Description of the task: Please list every line in the rows below that contains the word "Select". Case matters.

START Extracted data

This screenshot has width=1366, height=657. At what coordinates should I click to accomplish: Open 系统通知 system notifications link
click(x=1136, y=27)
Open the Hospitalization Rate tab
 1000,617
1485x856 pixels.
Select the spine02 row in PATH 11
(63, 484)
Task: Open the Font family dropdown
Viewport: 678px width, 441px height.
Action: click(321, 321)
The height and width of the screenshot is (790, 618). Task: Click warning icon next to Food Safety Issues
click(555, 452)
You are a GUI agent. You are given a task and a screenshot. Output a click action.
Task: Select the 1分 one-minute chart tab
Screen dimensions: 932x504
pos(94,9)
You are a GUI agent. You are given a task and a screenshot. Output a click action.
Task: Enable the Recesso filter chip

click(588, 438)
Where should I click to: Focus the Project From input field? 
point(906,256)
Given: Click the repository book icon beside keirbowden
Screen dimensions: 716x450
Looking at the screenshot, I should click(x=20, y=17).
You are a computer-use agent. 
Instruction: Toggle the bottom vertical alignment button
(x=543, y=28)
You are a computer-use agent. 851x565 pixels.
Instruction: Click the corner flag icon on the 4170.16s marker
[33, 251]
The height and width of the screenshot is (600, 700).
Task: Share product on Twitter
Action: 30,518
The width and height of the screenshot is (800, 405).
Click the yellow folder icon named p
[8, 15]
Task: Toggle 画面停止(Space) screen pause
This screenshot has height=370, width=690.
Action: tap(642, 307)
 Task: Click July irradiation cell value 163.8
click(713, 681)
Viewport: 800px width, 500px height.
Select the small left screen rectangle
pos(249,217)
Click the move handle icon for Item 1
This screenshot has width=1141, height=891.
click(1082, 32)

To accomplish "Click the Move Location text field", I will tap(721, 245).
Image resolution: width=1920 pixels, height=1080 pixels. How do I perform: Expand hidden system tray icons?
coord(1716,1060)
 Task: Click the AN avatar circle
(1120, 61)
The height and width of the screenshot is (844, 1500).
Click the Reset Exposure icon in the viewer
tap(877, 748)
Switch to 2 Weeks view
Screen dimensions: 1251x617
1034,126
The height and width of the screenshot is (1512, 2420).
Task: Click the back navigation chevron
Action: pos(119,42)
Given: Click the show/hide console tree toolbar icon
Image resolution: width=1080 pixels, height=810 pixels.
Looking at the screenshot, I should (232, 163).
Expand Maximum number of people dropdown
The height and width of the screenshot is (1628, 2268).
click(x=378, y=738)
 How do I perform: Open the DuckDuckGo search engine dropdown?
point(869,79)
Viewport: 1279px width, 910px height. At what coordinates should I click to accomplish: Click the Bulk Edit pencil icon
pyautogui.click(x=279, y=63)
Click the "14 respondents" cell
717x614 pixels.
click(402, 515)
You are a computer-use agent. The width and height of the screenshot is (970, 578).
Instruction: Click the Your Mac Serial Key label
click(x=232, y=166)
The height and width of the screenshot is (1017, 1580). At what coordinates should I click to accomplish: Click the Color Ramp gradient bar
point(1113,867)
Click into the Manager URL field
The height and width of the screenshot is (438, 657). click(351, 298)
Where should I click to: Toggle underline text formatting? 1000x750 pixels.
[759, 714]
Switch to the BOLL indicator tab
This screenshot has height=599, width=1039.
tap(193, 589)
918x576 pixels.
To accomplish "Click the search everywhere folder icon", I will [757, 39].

END Extracted data

Output:
Select the spine02 row in PATH 11
Task: Select the 1分 one-minute chart tab
Select the small left screen rectangle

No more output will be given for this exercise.